What is the difference between the following two Perl variable declarations?

my $foo = 'bar' if 0;

my $baz;
$baz = 'qux' if 0;

The difference is significant when these appear at the top of a loop. For example:

use warnings;
use strict;

foreach my $n (0,1){
    my $foo = 'bar' if 0;
    print defined $foo ? "defined\n" : "undefined\n";
    $foo = 'bar';
    print defined $foo ? "defined\n" : "undefined\n";
}

print "==\n";

foreach my $m (0,1){
    my $baz;
    $baz = 'qux' if 0;
    print defined $baz ? "defined\n" : "undefined\n";
    $baz = 'qux';
    print defined $baz ? "defined\n" : "undefined\n";
}

results in

undefined
defined
defined
defined
==
undefined
defined
undefined
defined

It seems that if 0 fails, so foo is never reinitialized to undef. In this case, how does it get declared in the first place?

回答1:

First, note that my $foo = 'bar' if 0; is documented to be undefined behaviour, meaning it's allowed to do anything including crash. But I'll explain what happens anyway.


my $x has three documented effects:

  • It declares a symbol at compile-time.
  • It creates an new variable on execution.
  • It returns the new variable on execution.

In short, it's suppose to be like Java's Scalar x = new Scalar();, except it returns the variable if used in an expression.

But if it actually worked that way, the following would create 100 variables:

for (1..100) {
   my $x = rand();
   print "$x\n";
}

This would mean two or three memory allocations per loop iteration for the my alone! A very expensive prospect. Instead, Perl only creates one variable and clears it at the end of the scope. So in reality, my $x actually does the following:

  • It declares a symbol at compile-time.
  • It creates the variable at compile-time[1].
  • It puts a directive on the stack that will clear[2] the variable when the scope is exited.
  • It returns the new variable on execution.

As such, only one variable is ever created[2]. This is much more CPU-efficient than then creating one every time the scope is entered.

Now consider what happens if you execute a my conditionally, or never at all. By doing so, you are preventing it from placing the directive to clear the variable on the stack, so the variable never loses its value. Obviously, that's not meant to happen, so that's why my ... if ...; isn't allowed.


Some take advantage of the implementation as follows:

sub foo {
   my $state if 0;
   $state = 5 if !defined($state);
   print "$state\n";
   ++$state;
}

foo();  # 5
foo();  # 6
foo();  # 7

But doing so requires ignoring the documentation forbidding it. The above can be achieved safely using

{
   my $state = 5;
   sub foo {
      print "$state\n";
      ++$state;
   }
}

or

use feature qw( state );  # Or: use 5.010;

sub foo {
   state $state = 5;
   print "$state\n";
   ++$state;
}

Notes:

  1. "Variable" can mean a couple of things. I'm not sure which definition is accurate here, but it doesn't matter.

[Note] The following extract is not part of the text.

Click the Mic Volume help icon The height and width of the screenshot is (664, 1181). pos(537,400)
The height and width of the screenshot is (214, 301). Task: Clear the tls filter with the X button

  2. If anything but the sub itself holds a reference to the variable (REFCNT>1) or if variable contains an object, the directive replaces the variable with a new one (on scope exit) instead of clearing the existing one. This allows the following to work as it should:

    my @a;
    for (...) {
        my $x = ...;
        push @a, \$x;
    }
    


回答2:

See ikegami's better answer, probably above.

In the first example, you never define $foo inside the loop because of the conditional, so when you use it, you're referencing and then assigning a value to an implicitly declared global variable. Then, the second time through the loop that outside variable is already defined.

In the second example, $baz is defined inside the block each time the block is executed. So the second time through the loop it is a new, not yet defined, local variable.